§ **What is asked**:
Write out every line of the records below word for word, but leave the pictures out.

──────── Given records ────────

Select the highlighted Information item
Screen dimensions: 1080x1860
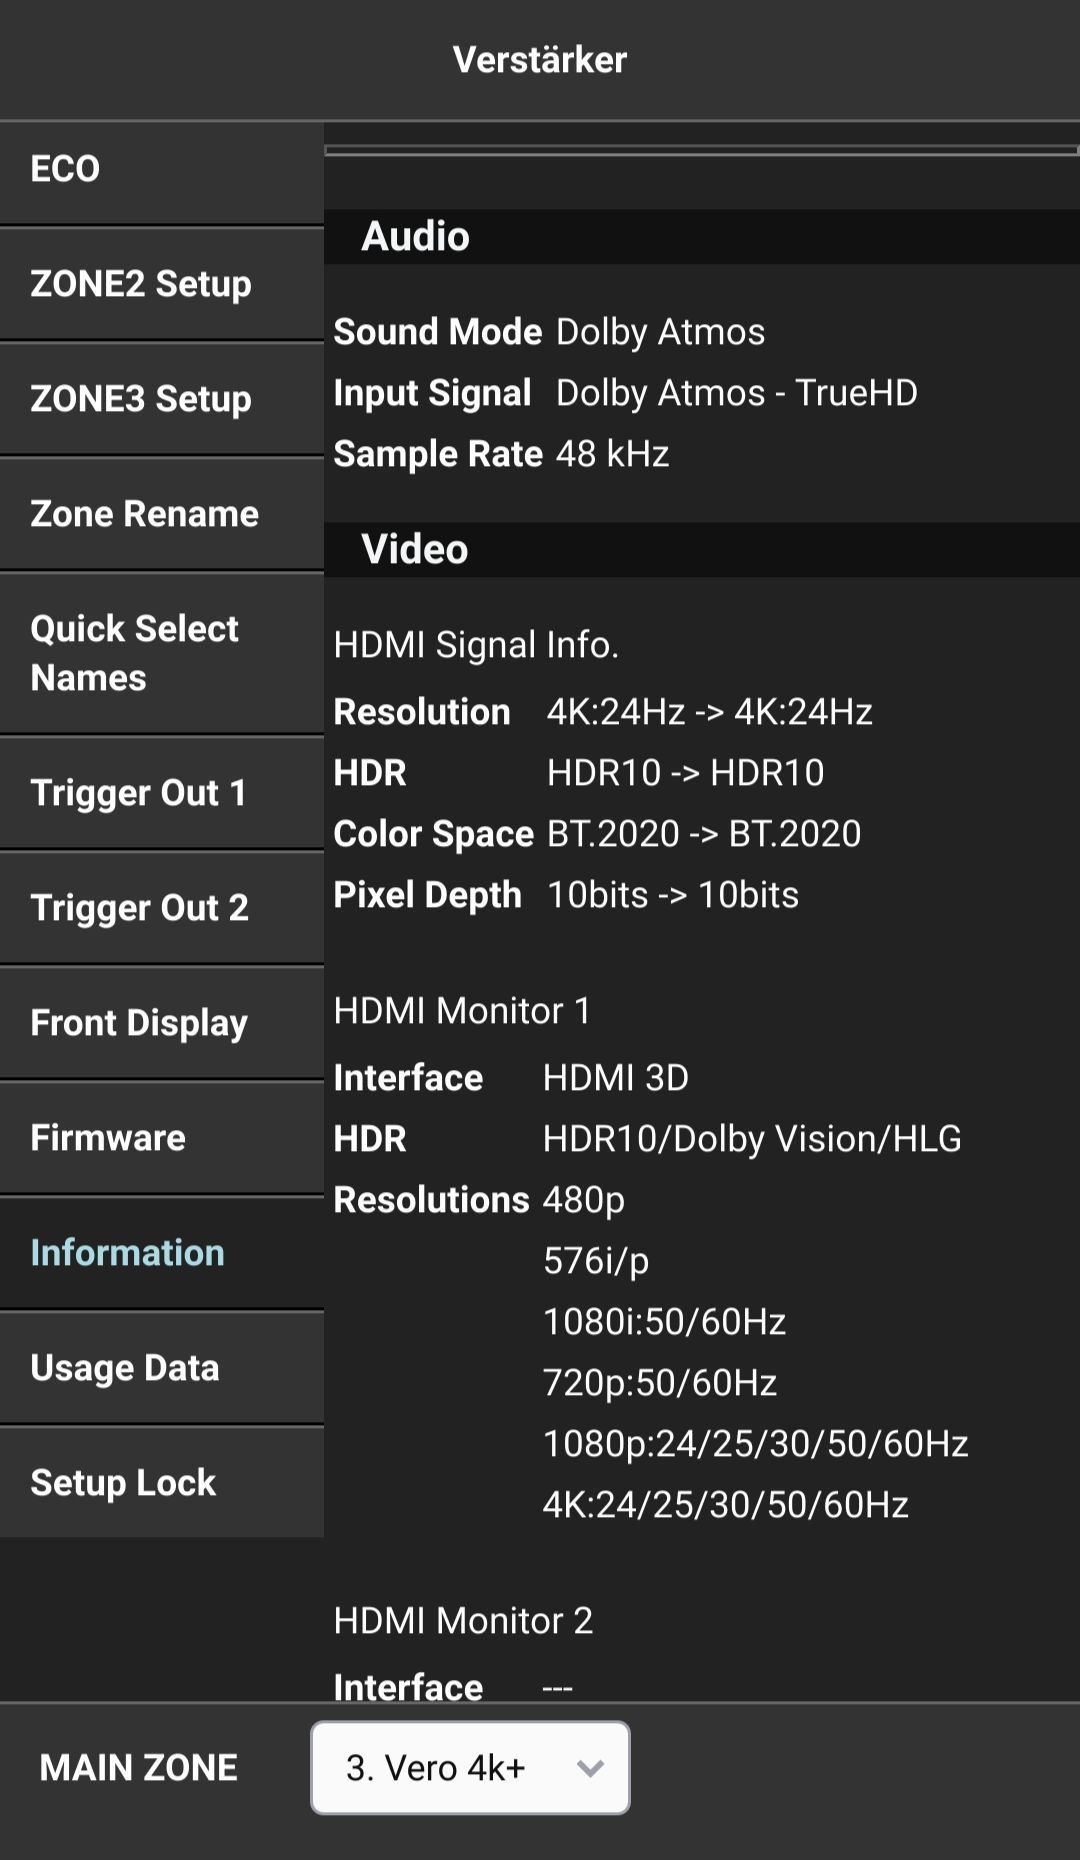pyautogui.click(x=160, y=1254)
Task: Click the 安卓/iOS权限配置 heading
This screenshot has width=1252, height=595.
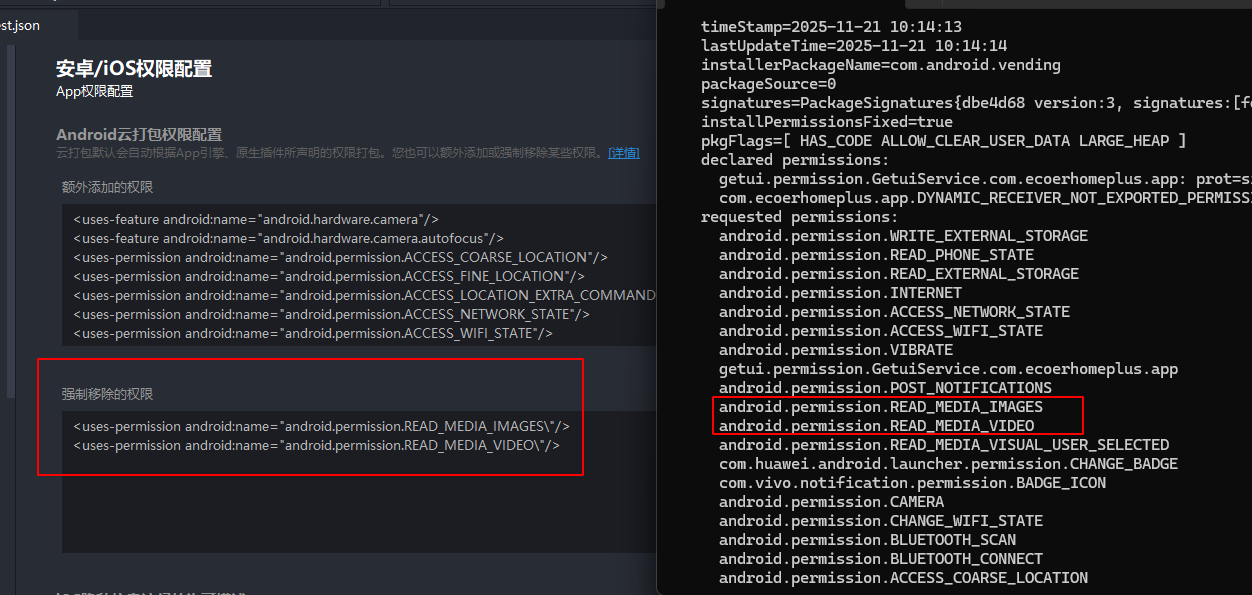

────────

§ **Expected answer**:
Select the highlighted Information item
Screen dimensions: 1080x1860
pyautogui.click(x=160, y=1254)
Task: Click the 安卓/iOS权限配置 heading
This screenshot has width=1252, height=595.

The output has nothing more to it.